Supplied records =>
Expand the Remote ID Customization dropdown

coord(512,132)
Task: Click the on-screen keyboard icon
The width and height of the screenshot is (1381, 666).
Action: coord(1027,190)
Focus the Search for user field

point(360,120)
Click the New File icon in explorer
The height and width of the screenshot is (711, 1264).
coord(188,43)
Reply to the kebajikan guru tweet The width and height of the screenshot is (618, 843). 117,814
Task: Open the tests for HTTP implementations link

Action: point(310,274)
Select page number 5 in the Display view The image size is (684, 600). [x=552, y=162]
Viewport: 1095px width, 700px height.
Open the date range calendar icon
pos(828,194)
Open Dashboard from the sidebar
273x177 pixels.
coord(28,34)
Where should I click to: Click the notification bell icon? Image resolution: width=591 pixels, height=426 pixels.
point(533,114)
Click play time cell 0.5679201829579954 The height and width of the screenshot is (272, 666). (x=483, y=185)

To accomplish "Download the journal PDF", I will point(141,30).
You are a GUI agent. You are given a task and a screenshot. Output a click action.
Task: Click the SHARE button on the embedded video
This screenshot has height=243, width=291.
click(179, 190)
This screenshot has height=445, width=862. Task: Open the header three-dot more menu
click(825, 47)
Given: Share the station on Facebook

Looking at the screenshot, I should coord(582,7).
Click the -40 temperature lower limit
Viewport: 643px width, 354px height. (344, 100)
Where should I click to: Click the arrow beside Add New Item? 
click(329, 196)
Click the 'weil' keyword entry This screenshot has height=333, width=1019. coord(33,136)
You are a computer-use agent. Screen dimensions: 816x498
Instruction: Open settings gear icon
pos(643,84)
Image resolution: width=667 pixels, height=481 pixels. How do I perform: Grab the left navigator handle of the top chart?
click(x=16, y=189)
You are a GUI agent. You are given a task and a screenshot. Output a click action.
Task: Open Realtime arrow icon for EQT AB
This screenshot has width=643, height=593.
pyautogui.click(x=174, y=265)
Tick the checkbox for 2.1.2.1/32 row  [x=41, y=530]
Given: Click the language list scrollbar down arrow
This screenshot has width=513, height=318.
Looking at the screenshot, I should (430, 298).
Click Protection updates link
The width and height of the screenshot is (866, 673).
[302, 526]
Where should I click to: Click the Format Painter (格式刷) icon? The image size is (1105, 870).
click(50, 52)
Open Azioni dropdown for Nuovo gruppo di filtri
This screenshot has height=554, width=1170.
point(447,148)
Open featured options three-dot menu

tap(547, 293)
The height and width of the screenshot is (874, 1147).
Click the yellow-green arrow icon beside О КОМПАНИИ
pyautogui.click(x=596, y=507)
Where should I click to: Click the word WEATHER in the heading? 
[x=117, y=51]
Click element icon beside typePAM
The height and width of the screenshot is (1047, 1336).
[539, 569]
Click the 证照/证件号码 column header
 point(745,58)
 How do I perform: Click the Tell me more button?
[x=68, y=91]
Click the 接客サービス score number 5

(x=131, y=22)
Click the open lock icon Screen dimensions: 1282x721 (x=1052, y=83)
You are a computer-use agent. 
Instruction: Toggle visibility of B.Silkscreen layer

Set problem => Rewrite all the entries above, changing "three-dot" to "kebab" and leaving everything else the same.

Answer below =>
Expand the Remote ID Customization dropdown

coord(512,132)
Task: Click the on-screen keyboard icon
The width and height of the screenshot is (1381, 666).
Action: coord(1027,190)
Focus the Search for user field

point(360,120)
Click the New File icon in explorer
The height and width of the screenshot is (711, 1264).
coord(188,43)
Reply to the kebajikan guru tweet The width and height of the screenshot is (618, 843). 117,814
Task: Open the tests for HTTP implementations link

Action: point(310,274)
Select page number 5 in the Display view The image size is (684, 600). [x=552, y=162]
Viewport: 1095px width, 700px height.
Open the date range calendar icon
pos(828,194)
Open Dashboard from the sidebar
273x177 pixels.
coord(28,34)
Where should I click to: Click the notification bell icon? Image resolution: width=591 pixels, height=426 pixels.
point(533,114)
Click play time cell 0.5679201829579954 The height and width of the screenshot is (272, 666). (x=483, y=185)

To accomplish "Download the journal PDF", I will point(141,30).
You are a GUI agent. You are given a task and a screenshot. Output a click action.
Task: Click the SHARE button on the embedded video
This screenshot has height=243, width=291.
click(179, 190)
This screenshot has height=445, width=862. Task: Open the header kebab more menu
click(825, 47)
Given: Share the station on Facebook

Looking at the screenshot, I should coord(582,7).
Click the -40 temperature lower limit
Viewport: 643px width, 354px height. (344, 100)
Where should I click to: Click the arrow beside Add New Item? 
click(329, 196)
Click the 'weil' keyword entry This screenshot has height=333, width=1019. coord(33,136)
You are a computer-use agent. Screen dimensions: 816x498
Instruction: Open settings gear icon
pos(643,84)
Image resolution: width=667 pixels, height=481 pixels. How do I perform: Grab the left navigator handle of the top chart?
click(x=16, y=189)
You are a GUI agent. You are given a task and a screenshot. Output a click action.
Task: Open Realtime arrow icon for EQT AB
This screenshot has width=643, height=593.
pyautogui.click(x=174, y=265)
Tick the checkbox for 2.1.2.1/32 row  [x=41, y=530]
Given: Click the language list scrollbar down arrow
This screenshot has width=513, height=318.
Looking at the screenshot, I should (430, 298).
Click Protection updates link
The width and height of the screenshot is (866, 673).
[302, 526]
Where should I click to: Click the Format Painter (格式刷) icon? The image size is (1105, 870).
click(50, 52)
Open Azioni dropdown for Nuovo gruppo di filtri
This screenshot has height=554, width=1170.
point(447,148)
Open featured options kebab menu

tap(547, 293)
The height and width of the screenshot is (874, 1147).
Click the yellow-green arrow icon beside О КОМПАНИИ
pyautogui.click(x=596, y=507)
Where should I click to: Click the word WEATHER in the heading? 
[x=117, y=51]
Click element icon beside typePAM
The height and width of the screenshot is (1047, 1336).
[539, 569]
Click the 证照/证件号码 column header
 point(745,58)
 How do I perform: Click the Tell me more button?
[x=68, y=91]
Click the 接客サービス score number 5

(x=131, y=22)
Click the open lock icon Screen dimensions: 1282x721 (x=1052, y=83)
You are a computer-use agent. 
Instruction: Toggle visibility of B.Silkscreen layer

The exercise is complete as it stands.